The Cato Institute has called for increased legal accountability on the part of the police, particularly by ending the doctrine of qualified immunity that has isolated them from liability.

"We have a persistently racially diverse criminal justice system," says Neily. "

However, some lawyers wonder whether the legal environment this year and next will be more like the Ferguson protests of 2014 in some cities and the opposite in others.

"The cases where I had the greatest success and settlement values ​​were the Ferguson riots," said Joshua Roberts, lawyer in Missouri.

"The cities down here were, 'We want to get this out of the news, we want to solve this.' And they were a lot less awkward to deal with."

Currently, however, the climate in southwest Missouri is "very pro-criminal," he says.

This summer of protests, William O. Wagstaff III, a New York civil rights attorney, says he routinely brings together groups of people from diverse demographic backgrounds to respond to the facts of specific cases. He says he doesn't want to make "outdated assumptions" about it.

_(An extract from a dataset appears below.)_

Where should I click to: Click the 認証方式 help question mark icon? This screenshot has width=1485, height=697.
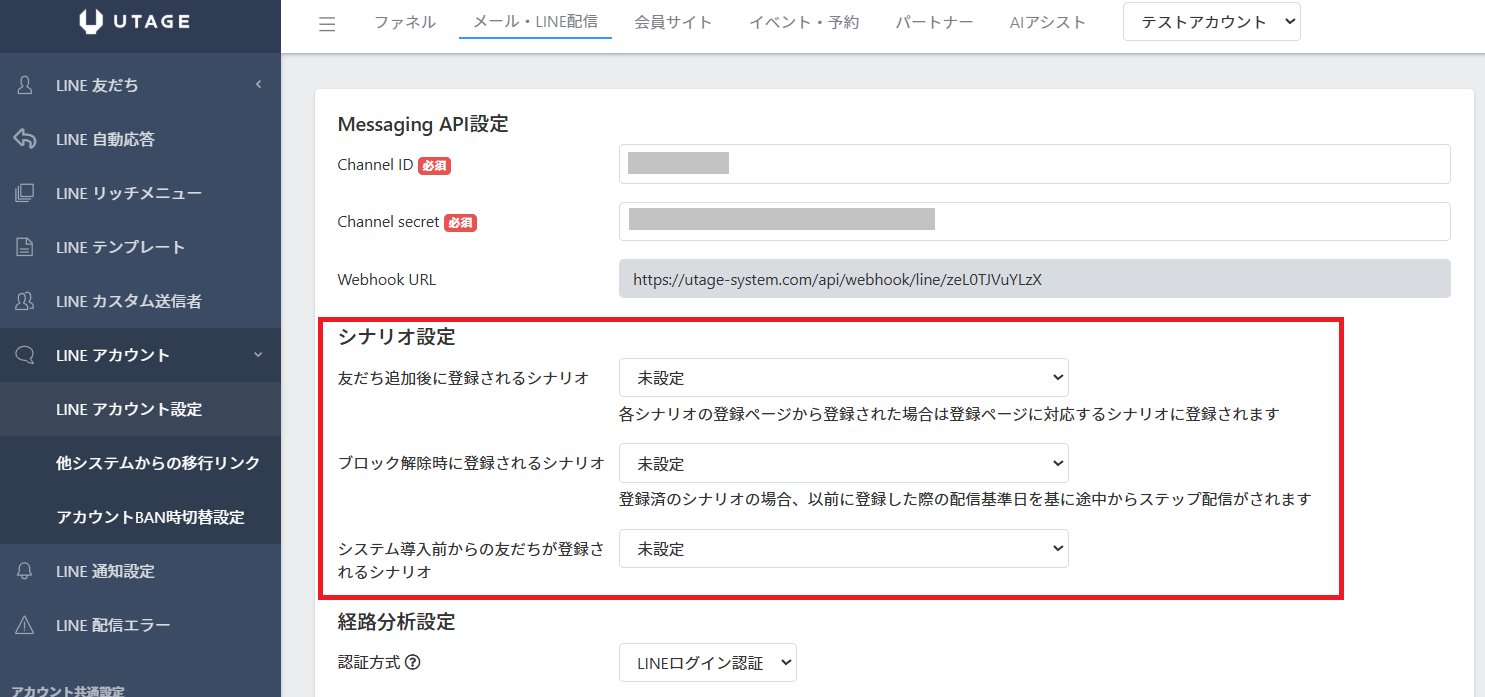tap(412, 663)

"I've noticed a shift in perspective from people I previously viewed as liberal and sympathetic to issues of racial inequality in policing," says Wagstaff, "because they believe the call for accountability has gone too far."

In order for families of those killed by the police to file lawsuits, they must first believe that they can fight the town hall and find a lawyer who will agree. And when local politics comes through, families may be deterred from filing a lawsuit in the first place. In fact, about half of the deaths reviewed by NPR did not result in a lawsuit.

To Sherene Mayner, the city of Paris, Texas, where her son Garrett McKinney was killed by police in 2015, appeared to be policing and wary of outsiders – as some there called their son after his death.

Mayner, who works as a realtor in Austin, says her son suffered from schizophrenia and physically assaulted the officer after Tased. She says the small-town climate in Paris prevented her from asking questions about Garrett's death.

She fights tears as she recounts that months later the Texas Department of Public Safety and Security awarded the Highway Patrol officer who shot Garrett to death a purple heart in connection with the shooting. “He just shot my son and no one called me to say, 'I'm sorry,'” she says, recalling seeing a photo of Officer Timothy Keele on the his award is on display.

"That always bothered me," she says, "he got that award, and he smiles and grins when he gets that award, and I say," Oh, you have to kid me. "" "

So far, Mayner has not filed a lawsuit in the shooting.